Fancourt Country Club

Südafrika

Vier Plätze -

ein Ressort

Das Urteil der Golf-Profis ist eindeutig: Fancourt gehört zu den besten Adressen, wenn es um Golfsport geht. Im Jahr 2004 ist es von den Fachleuten der „International Association of Golf Tour Operators (IAGTO) sogar zum besten Golfresort der Welt gewählt worden. Im Schatten der Outeniqua-Berge an Südafrikas berühmter Gardenroute gelegen, verfügt das Ressort über vier 18-Loch Golfplätze der Meisterschaftsklasse, alle stammen von Gary Player. Fancourt ist - bislang einziges südafrikanisches - Mitglied der renommierten "Great Golf Resorts of the World".
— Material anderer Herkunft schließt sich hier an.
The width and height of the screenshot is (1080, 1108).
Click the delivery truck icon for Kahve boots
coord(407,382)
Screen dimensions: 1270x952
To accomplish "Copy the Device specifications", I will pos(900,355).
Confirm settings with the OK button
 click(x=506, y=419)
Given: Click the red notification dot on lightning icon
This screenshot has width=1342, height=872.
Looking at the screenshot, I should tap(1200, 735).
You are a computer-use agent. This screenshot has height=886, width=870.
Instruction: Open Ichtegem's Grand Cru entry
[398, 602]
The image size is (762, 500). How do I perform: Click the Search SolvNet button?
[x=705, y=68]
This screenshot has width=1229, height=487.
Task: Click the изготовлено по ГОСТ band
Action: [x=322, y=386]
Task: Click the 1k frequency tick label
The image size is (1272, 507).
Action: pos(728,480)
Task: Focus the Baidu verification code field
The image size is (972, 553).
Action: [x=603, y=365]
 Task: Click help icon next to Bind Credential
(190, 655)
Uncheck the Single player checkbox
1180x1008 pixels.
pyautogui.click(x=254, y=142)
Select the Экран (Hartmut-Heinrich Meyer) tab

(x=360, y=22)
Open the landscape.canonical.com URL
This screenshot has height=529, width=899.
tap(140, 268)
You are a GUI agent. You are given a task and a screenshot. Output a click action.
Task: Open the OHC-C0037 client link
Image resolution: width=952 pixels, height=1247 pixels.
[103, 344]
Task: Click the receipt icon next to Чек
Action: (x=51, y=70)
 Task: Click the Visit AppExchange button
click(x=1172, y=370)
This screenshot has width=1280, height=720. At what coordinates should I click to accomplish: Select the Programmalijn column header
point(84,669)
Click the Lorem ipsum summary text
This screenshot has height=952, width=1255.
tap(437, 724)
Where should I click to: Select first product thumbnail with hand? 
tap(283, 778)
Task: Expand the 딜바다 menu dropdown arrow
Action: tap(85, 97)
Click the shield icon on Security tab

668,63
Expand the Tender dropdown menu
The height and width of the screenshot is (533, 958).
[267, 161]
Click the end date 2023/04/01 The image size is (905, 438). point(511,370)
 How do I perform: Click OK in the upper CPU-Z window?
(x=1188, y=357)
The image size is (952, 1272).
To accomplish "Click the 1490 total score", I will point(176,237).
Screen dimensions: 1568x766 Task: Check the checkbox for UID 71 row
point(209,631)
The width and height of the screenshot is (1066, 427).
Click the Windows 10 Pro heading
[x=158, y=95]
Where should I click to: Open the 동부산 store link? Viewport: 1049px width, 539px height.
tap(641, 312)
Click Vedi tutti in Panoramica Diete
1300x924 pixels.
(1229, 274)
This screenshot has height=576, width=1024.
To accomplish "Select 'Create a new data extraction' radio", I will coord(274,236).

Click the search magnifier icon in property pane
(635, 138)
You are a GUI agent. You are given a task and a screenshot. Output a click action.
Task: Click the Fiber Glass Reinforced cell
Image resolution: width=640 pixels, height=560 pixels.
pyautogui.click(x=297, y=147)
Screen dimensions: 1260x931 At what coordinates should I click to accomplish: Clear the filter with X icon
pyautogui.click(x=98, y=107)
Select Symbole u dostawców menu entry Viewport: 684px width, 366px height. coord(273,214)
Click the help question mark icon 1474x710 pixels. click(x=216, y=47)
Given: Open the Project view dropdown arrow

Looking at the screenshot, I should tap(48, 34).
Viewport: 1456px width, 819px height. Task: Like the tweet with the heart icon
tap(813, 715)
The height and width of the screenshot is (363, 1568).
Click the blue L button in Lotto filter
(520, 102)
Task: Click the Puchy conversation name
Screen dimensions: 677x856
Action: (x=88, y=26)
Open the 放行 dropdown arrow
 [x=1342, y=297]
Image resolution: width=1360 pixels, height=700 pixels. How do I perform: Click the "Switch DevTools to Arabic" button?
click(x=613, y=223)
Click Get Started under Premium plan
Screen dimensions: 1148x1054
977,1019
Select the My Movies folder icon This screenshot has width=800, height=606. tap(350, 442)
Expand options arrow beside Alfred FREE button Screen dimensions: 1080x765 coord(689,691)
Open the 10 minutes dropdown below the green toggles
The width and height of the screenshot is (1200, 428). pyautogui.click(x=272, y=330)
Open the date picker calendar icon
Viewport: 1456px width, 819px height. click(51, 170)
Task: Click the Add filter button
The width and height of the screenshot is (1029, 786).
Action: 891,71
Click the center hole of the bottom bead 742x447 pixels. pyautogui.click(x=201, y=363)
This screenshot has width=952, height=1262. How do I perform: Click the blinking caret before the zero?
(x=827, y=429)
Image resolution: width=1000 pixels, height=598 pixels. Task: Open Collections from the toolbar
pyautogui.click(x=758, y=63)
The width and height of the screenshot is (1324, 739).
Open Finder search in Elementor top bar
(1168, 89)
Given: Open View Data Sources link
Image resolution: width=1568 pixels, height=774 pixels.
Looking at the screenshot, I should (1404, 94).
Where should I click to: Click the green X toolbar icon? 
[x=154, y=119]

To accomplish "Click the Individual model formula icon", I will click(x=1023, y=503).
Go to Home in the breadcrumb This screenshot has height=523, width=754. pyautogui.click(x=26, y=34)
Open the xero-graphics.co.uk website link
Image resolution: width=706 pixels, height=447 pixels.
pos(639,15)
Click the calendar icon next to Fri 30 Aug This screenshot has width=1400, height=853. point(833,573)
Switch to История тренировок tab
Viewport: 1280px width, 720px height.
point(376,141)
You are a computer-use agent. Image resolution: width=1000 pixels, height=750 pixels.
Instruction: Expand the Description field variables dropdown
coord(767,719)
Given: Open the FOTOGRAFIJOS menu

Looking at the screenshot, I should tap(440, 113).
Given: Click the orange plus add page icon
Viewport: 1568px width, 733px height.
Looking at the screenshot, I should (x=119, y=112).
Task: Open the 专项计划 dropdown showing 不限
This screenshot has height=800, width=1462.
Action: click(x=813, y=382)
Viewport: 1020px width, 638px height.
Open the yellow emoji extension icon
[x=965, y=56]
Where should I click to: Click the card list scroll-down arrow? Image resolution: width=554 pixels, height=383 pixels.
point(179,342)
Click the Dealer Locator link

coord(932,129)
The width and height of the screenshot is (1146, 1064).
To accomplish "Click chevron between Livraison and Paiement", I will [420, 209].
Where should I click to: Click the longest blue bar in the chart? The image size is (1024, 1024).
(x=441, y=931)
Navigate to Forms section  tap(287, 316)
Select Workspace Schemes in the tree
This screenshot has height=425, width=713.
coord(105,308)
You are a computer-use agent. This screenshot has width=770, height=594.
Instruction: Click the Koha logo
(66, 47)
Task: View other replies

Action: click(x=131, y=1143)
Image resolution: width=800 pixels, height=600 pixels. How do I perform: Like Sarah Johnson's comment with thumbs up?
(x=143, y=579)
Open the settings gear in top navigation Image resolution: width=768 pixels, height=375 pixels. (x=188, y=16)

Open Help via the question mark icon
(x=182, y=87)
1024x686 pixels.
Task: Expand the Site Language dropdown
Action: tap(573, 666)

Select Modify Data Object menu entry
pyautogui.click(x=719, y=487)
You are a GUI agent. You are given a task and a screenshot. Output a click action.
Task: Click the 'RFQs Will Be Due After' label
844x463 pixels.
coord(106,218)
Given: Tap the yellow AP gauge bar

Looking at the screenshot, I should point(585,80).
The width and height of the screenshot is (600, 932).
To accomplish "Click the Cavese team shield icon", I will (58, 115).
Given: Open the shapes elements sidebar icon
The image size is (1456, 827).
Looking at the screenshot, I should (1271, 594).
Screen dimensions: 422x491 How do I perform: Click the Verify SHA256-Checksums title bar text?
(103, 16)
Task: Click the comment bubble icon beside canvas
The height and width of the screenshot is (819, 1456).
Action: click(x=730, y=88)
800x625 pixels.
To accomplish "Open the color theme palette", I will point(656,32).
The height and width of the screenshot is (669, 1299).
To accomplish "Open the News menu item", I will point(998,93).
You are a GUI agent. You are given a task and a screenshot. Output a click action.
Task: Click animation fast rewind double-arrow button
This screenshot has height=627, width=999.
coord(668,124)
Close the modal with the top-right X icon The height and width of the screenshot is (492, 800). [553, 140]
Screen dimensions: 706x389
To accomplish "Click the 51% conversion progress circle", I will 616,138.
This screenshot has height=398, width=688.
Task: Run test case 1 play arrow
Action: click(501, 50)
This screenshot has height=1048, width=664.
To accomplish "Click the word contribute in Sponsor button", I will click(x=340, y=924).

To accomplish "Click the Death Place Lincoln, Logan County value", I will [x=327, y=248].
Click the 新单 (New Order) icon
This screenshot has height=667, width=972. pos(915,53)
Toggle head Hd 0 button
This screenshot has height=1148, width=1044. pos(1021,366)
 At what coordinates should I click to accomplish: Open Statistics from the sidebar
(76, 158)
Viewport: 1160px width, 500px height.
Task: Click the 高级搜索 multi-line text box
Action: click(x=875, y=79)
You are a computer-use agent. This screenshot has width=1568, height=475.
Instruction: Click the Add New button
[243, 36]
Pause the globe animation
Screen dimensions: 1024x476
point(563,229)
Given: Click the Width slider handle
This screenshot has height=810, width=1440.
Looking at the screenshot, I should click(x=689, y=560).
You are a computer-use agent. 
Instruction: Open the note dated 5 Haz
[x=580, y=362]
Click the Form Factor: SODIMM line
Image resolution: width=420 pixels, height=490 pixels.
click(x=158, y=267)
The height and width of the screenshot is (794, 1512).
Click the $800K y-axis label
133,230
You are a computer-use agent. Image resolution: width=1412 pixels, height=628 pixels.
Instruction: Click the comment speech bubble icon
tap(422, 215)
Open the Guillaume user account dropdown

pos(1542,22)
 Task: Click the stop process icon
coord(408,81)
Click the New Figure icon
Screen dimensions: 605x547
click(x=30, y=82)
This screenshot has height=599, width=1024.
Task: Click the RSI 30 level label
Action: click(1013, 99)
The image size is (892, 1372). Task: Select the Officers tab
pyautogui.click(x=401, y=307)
Die beiden Fancourt Golfplätze "Outeniqua" und "Montagu" sind Hotelgästen und Mitgliedern des Estate vorbehalten. Die beiden anderen Golfkurse, "The Links" und „Bramble Hill“ stehen auch Besuchern zur Verfügung. Fancourt verfügt außerdem über eine Golfschule mit einem eigenen 4- Loch Platz, überdachter Driving Range und Unterrichtsräumlichkeiten, ein exklusives Hotel, ein Konferenzzentrum, fünf Restaurants, Fitness-Center, Pools und Tennisplätze.

Montagu's Course:

Dieser Kurs wird von Experten bevorzugt: Die Putt-Flächen aus Bent-Gras sind teilweise sehr schnell, die Landezonen groß und die Grüns werden durch zahlreiche Bunker bewacht. Loch 6, Par 3 mit 149 Metern, erfordert einen Schlag vom erhöhten Tee auf ein Halbinsel-Grün. Loch 8, Par 5 mit 470 Metern, geht komplett bergab mit Wasser links und hinter dem Grün. Das 17. Loch wurde dem 12. Loch von Augusta nachempfunden. Der gesamte Kurs wird von der herrlichen Kulisse der Outeniqua-Berge eingerahmt. Das Gelände war ursprünglich flach und ist mit Hilfe von erheblichen Erdbewegungen in seine jetzige Struktur gebracht worden. Hauptmerkmale sind die Wasserhindernisse und die großen, bebunkerten Grüns.

Outeniqua-Course:

Der Parkland-Course des Outeniqua hat lange, wunderschön gepflegte und angelegte Bahnen. Das viele Wasser und das Schilf sowie die Reet gedeckten Häuser sorgen fast für norddeutsches Ambiente. Wie alle Fancourt Course, ist auch der Outeniqia aus der Feder von Gary Player. Große Wasserhindernisse, ausladende Bäume und enge Landezonen garantieren Nervenkitzel. Spieler mit größerem Handicap sehen sich fair geschnittenen Fairways, anspruchsvollen Bunkern und fixen, aber treuen Grüns gegenüber.

The Links:

Auch der famose Links-Course wurde von Gary Player entworfen und ist grundsätzlich für alle offen - bei ihm reguliert sich die Nachfrage aber schon durch die Greenfee. Über 700.000 Kubikmeter Erde mussten bewegt werden, um einen Links-Kurs zu gestalten, wie er auch in Irland oder Schottland liegen könnte. Die Fairways sind mit Kentucky Blue, Rye, Fescue und Bent-Gras bewachsen, die Grüns mehrheitlich mit Bent-Gras. Erwähnenswert ist das 2. Loch, Par 3, mit einem Bunker mitten auf dem Grün. Im November 1992 wurde im Fancourt Country Club der Presidents Cup ausgetragen.

Bramble Hill:

Bramble Hill, das sind 18 von Links-Charakter geprägte Löcher, die durch leicht welliges, offenes Gelände führen. Der Platz wurde in erster Linie für die Einheimischen angelegt. Herausgekommen ist ein Platz, der zwar kürzer und nicht so anspruchsvoll ist wie seine großen Brüder, aber er macht viel Spaß. Ganz in der Nähe sind die Golf Academy, Proshop und die Restaurants und all die anderen schönen Dinge, die man von einem Super-Golfresort erwartet.